Up the Middle: Nick Franklin
Nothing gets me jazzed like an HBO free preview weekend. It’s the perfect mix of my love for movies and my desire not to pay for them. So I was pumped to find out that this past weekend there would be not only an HBO freebie but also a Cinemax freebie! With my DVR working overtime, I had the opportunity to relive one of the greatest cinematic achievements of the twentieth century: Harry and the Hendersons. It’s a classic fish-out-of-water tale really, and it takes place in Seattle, which inspired me to write about a Mariner for this week’s post. The youngster with the coke bottle glasses (a staple in 80s films) even dons this killer old school Mariners cap in the opening scene:
You know what’s almost as hard to find as Bigfoot? Middle infielders who can hit for power. Nick Franklin wasn’t even a twinkle in his parents’ eyes when that movie came out, but now finds himself the starting second baseman for the Seattle Mariners with 12 homers in just 85 games as a rookie. While this year Franklin has both shortstop and second base eligibility, he hasn’t made a start at short in the majors and will most certainly lose that eligibility next year. That being the case, we’ll only look at where he ranks among other second basemen to determine where he might fit into the plans of dynasty league owners.
It would be foolish to think that Franklin will simply double his home run total next year when you stretch these 85 games into a full 162-game season, but it’s not ridiculous to think that he could touch 15-20 homers while also contributing double-digit steals, and that’s going to be enough to keep him as a top ten or twelve player at a shallow position like second base. At just 22 years old, his 12 homers already rank in the top ten among second baseman. If he can continue to hit fly balls at a 42% clip, he should be able to keep those home run numbers afloat, even in Seattle (only 4 of his 12 came at home this year).

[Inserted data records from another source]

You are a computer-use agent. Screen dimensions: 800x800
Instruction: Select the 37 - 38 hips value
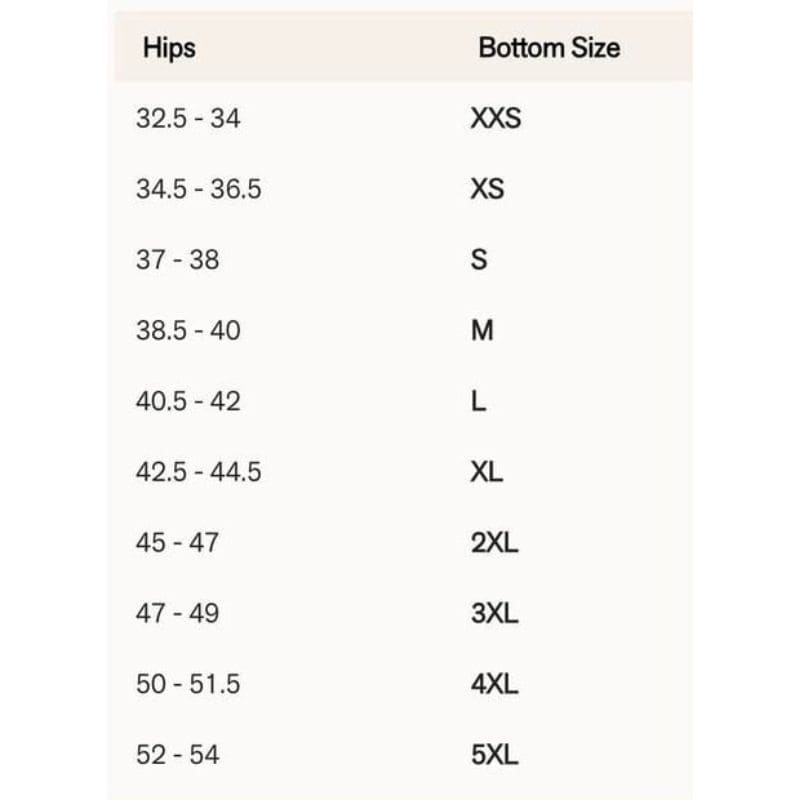[x=177, y=260]
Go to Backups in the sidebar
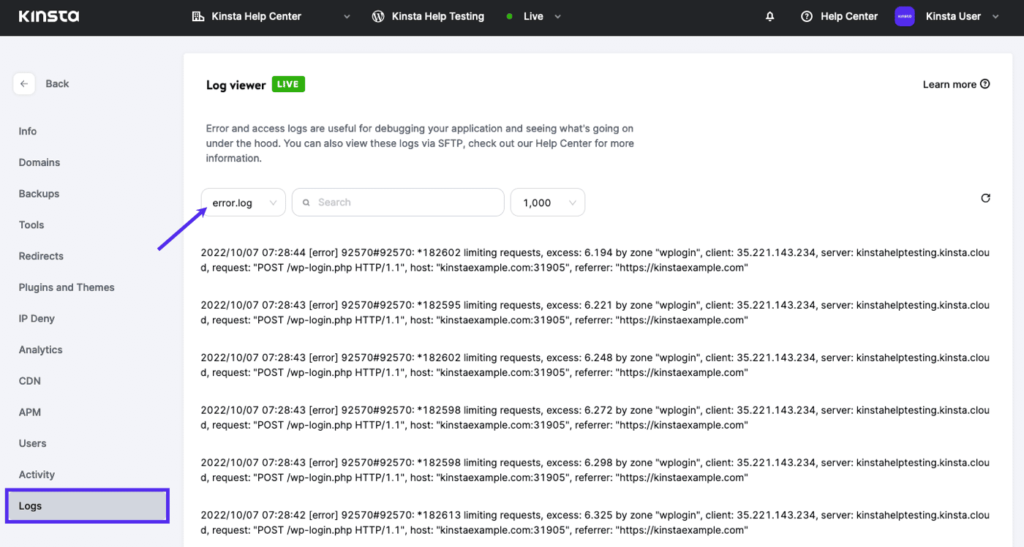The image size is (1024, 547). pyautogui.click(x=39, y=194)
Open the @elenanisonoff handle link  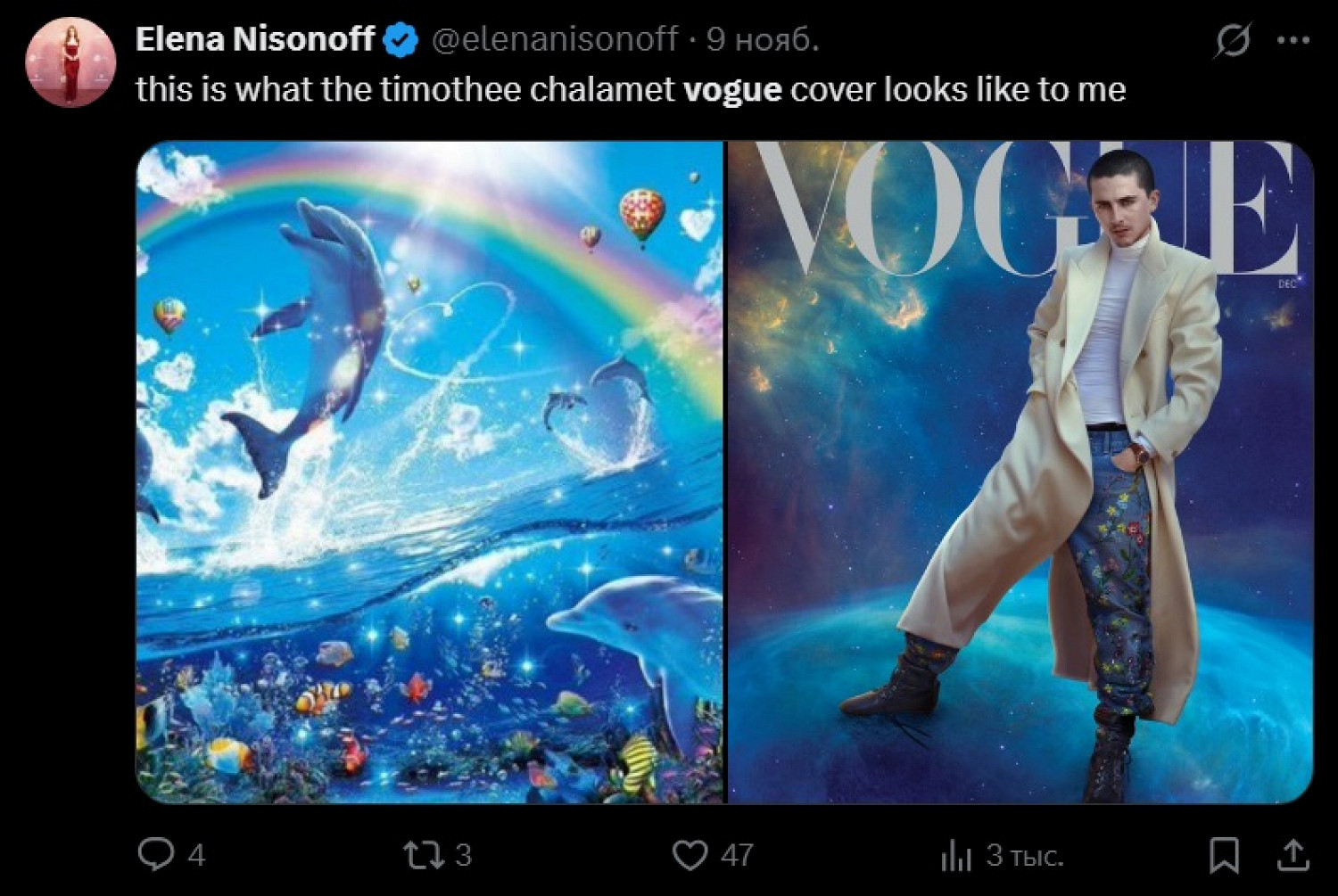554,39
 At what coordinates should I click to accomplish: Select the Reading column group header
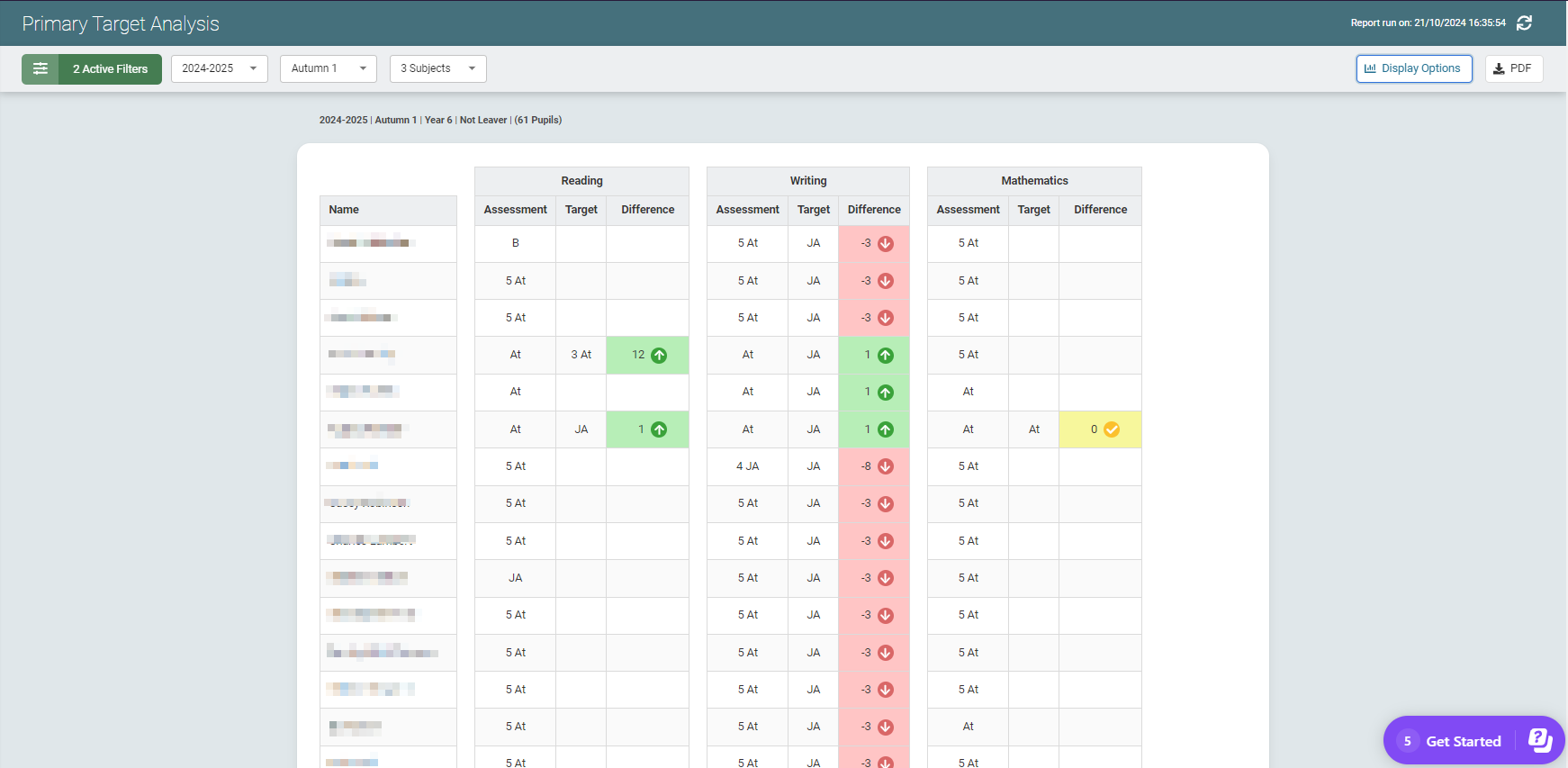581,181
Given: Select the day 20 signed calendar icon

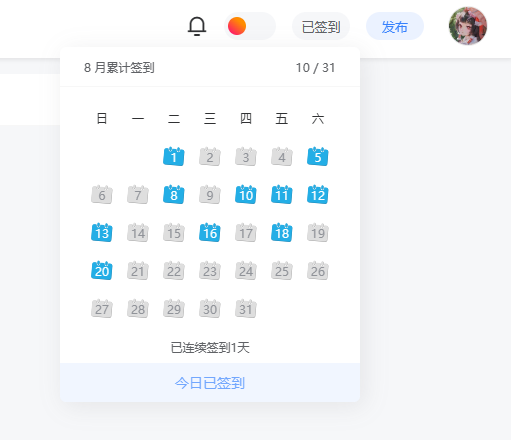Looking at the screenshot, I should click(102, 270).
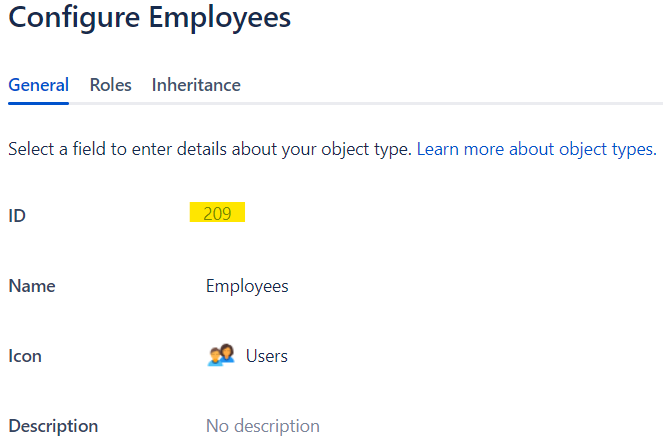Screen dimensions: 663x443
Task: Edit the No description field
Action: pyautogui.click(x=263, y=426)
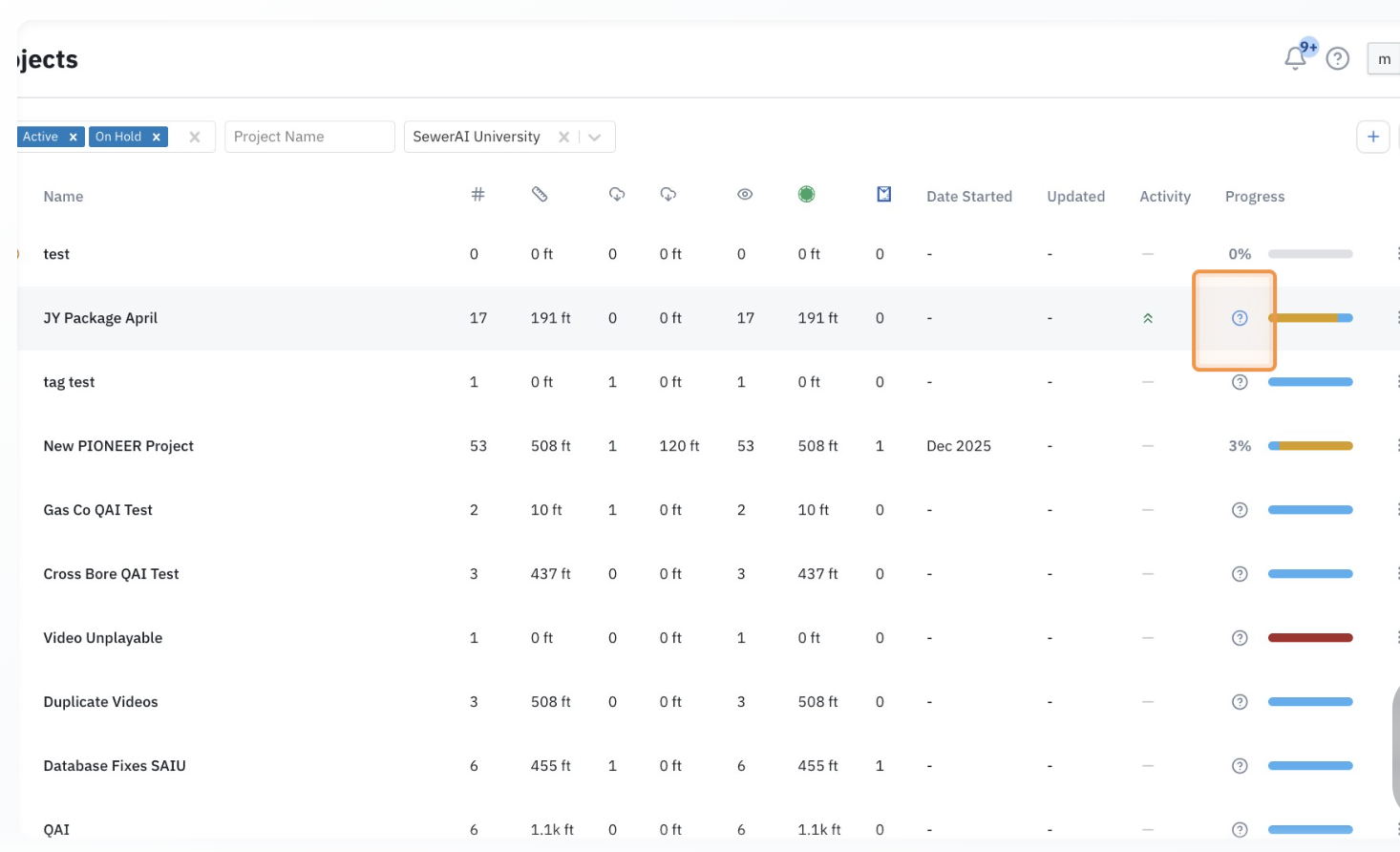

Dynasty league owners have the most to gain from going in on Franklin now and being patient with the developing power. The 32% strikeout rate and .174 average since the break have put a damper on things, but he still managed to hit 6 of his 12 homers in the second half and his line drive rate stayed at a respectable 22%. He’s part of a really exciting young infield in Seattle along with Brad Miller and Kyle Seager and I’d imagine that hitting between the two will continue to provide Franklin with opportunities to both score and drive in runs for the foreseeable future. See if you can’t point to the K rate and the loss of that coveted ‘SS’ eligibility to snag him this offseason. He might need to pay his dues at your middle infield slot for a while, but I personally don’t think it will be long before he can be a primary second base option in dynasty leagues.
Time to go back to the DVR and catch up on some more free flicks. Next up is The Silence of the Lambs. I feel a Starlin Castro post coming on.